La ragione per cui la forza di presa si rivela un predittore meno potente di longevità nei giovani rispetto agli anziani è legata al fatto che la maggior parte dei giovani si colloca vicino all’estremità superiore delle prestazioni fisiologiche. Le differenze di salute tra i giovani sono relativamente minime rispetto al “rumore” introdotto da errori di misurazione o variazioni casuali. Con l’avanzare dell’età, tuttavia, la salute degli individui presenta una variabilità molto più marcata, mentre le fonti di errore rimangono sostanzialmente costanti. Questo aumento del rapporto segnale-rumore porta a una correlazione molto più forte tra forza di presa e salute nella vita avanzata, rendendo questo indicatore cruciale per la popolazione anziana.

La comunicazione della scienza e le esagerazioni

Ma come si è giunti a questa esagerazione? Il problema risiede spesso nella comunicazione. Le informazioni tendono a essere semplificate, e l’associazione tra forza di presa e longevità può essere travisata in prescrizioni. Quando si confliggono correlazione e causalità, si può erroneamente affermare che esercitarsi per migliorare la forza di presa, senza un miglioramento della salute generale, possa prolungare la vita. Tuttavia, il fatto che due variabili siano collegate non implica che una causi l’altra. Migliorare la forza di presa non rappresenta una soluzione magica per la longevità; piuttosto, essa funge da indicatore di una maggiore robustezza fisiologica, che a sua volta influisce sulla durata della vita. È interessante notare che alcuni articoli e video chiariscono la scienza dietro questa relazione, ma poi, paradossalmente, offrono suggerimenti su come aumentarla, indebolendo il messaggio che la relazione non è causale.

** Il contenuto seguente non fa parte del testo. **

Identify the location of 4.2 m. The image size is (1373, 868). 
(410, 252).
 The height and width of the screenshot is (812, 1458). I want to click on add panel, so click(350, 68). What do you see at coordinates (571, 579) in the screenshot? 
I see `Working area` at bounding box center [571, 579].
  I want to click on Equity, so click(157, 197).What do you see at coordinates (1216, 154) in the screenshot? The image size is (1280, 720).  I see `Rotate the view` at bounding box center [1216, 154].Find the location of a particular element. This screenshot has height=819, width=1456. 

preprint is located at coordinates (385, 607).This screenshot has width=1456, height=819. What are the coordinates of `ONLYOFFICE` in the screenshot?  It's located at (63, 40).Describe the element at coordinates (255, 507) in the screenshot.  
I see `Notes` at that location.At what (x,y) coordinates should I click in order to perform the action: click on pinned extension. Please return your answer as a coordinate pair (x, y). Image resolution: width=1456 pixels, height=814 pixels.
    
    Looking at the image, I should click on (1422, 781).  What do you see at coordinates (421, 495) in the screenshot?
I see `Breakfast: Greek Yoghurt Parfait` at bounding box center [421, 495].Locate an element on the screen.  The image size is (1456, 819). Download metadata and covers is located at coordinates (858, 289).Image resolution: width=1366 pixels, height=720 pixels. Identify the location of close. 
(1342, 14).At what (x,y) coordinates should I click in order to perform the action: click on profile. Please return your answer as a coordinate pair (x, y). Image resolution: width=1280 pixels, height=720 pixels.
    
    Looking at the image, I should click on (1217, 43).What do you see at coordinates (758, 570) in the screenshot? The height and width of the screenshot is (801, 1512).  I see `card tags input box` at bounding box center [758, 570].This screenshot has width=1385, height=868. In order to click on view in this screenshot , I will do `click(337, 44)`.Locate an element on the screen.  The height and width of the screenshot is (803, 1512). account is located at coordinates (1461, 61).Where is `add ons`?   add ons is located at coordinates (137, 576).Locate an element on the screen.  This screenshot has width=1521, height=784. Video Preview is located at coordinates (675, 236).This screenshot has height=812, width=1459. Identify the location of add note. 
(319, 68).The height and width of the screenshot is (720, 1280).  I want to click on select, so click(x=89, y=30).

Conclusioni sulla forza della presa e il benessere

In sintesi, la forza di presa rappresenta un indicatore semplice e accessibile per prevedere salute e longevità, in particolare tra le persone anziane. Tuttavia, migliorare la forza di presa in modo isolato non garantirà una salute migliore né allungherà la vita. I fattori più efficaci per il benessere e la longevità rimangono quelli ben noti, come mantenere uno stile di vita attivo, seguire una dieta equilibrata, garantire un buon riposo, coltivare relazioni sociali e gestire lo stress. È fondamentale adottare un approccio olistico alla salute, piuttosto che concentrarsi su un singolo indicatore come la forza di presa.